SET TASK | Reproduce the passage of the Chinese bank earnings report between "Agricultur­al Bank of China’s profit" and "of bad loans.", inclusive, substituting "earnings" for "bottom lines".

SELECTED EXCERPT |
▬▬▬

Net profit at Bank of China, the country’s main foreign exchange bank, grew 11.5 percent year-onyear in January-June to 103.69 billion yuan ($15.7 billion), the company said in a statement to the Hong Kong stock exchange, where it is listed.

The Industrial and Commercial Bank of China (ICBC), the world’s biggest lender in terms of total assets, said net profit grew 1.85 percent to 152.99 billion yuan.

Agricultur­al Bank of China’s profit grew 3.3 percent to 108.59 billion yuan.

The banks have benefited from China’s faster-than-expected 6.9 percent economic growth in the first half.

They said bottom lines were further bolstered by the government campaign to cut mounting debt and dispose of bad loans.

The crackdown has seen tough guidelines laid down, big fines meted out and corporate figures arrested.

Bank of China said its non-performing loans (NPL) came in at 1.38 percent of total lending by the end of June, down from 1.46 percent at end-2016.

The bank said it “focused more attention on risk prevention and actively enhanced its comprehens­ive risk management” while it “stepped up efforts to collect and resolve NPLs”.

ICBC said its NPLs dropped to 1.57 percent by June compare to 1.62 percent six months earlier as “the bank placed risk prevention and control higher on our priority list”.

Agricultur­al Bank of China’s NPLs eased to 2.19 percent compared to 2.37 percent at end-2016.

Shares in major Chinese financial institutio­ns have made particular­ly robust gains in recent weeks as overall investor sentiment has picked up.

“There’s a flight-to-safety attitude here,” Andrew Collier, managing director of Orient Capital Research, told Bloomberg TV before the banks released their earnings release.

“Go to the big banks, they’ve got captured deposits from everybody across China, they’ve got less of the shadow-banking junk on their balance sheets and so people have figured that’s the safer bet.”

China’s fourth “big bank”, China Constructi­on Bank, is expected to post results later in the week.

▬▬▬

DATASET CONTENT |
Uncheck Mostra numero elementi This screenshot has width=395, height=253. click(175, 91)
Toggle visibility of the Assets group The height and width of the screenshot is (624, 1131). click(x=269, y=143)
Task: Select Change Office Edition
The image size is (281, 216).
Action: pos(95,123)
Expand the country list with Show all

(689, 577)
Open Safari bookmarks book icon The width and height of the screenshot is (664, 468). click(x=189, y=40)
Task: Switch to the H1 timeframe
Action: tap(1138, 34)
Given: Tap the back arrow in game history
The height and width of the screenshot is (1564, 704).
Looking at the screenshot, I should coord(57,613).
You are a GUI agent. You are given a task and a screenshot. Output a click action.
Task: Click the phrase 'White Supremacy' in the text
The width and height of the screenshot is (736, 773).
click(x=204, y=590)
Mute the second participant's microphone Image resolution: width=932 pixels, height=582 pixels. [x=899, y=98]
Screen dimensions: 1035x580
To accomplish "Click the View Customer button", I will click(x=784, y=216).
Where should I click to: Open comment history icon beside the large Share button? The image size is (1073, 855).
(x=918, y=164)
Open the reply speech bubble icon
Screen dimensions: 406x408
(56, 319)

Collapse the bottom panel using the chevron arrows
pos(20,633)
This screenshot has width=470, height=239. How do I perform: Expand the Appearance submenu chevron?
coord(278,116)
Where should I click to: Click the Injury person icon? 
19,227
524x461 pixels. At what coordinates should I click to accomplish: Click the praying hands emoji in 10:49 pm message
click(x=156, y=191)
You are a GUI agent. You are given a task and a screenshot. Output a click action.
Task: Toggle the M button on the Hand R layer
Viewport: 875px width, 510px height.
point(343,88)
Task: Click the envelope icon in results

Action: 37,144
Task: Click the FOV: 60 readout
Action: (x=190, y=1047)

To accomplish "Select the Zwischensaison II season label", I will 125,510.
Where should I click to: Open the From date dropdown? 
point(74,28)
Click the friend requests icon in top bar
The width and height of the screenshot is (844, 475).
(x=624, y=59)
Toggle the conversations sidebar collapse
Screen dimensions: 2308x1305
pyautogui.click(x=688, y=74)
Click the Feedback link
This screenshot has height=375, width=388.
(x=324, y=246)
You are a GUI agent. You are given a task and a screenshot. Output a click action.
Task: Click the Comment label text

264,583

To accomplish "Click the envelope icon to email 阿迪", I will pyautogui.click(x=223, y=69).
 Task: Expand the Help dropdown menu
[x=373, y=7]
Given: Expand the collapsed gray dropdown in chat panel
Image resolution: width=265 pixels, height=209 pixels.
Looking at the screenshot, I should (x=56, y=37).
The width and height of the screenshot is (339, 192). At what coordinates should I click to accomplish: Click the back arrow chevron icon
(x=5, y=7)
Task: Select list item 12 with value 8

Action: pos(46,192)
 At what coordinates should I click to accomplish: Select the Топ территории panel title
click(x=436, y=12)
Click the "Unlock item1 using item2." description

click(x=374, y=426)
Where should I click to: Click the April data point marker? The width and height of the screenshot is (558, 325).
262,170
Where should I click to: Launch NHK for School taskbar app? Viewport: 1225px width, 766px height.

▬▬▬

CORRECT RESULT |
Agricultur­al Bank of China’s profit grew 3.3 percent to 108.59 billion yuan.

The banks have benefited from China’s faster-than-expected 6.9 percent economic growth in the first half.

They said earnings were further bolstered by the government campaign to cut mounting debt and dispose of bad loans.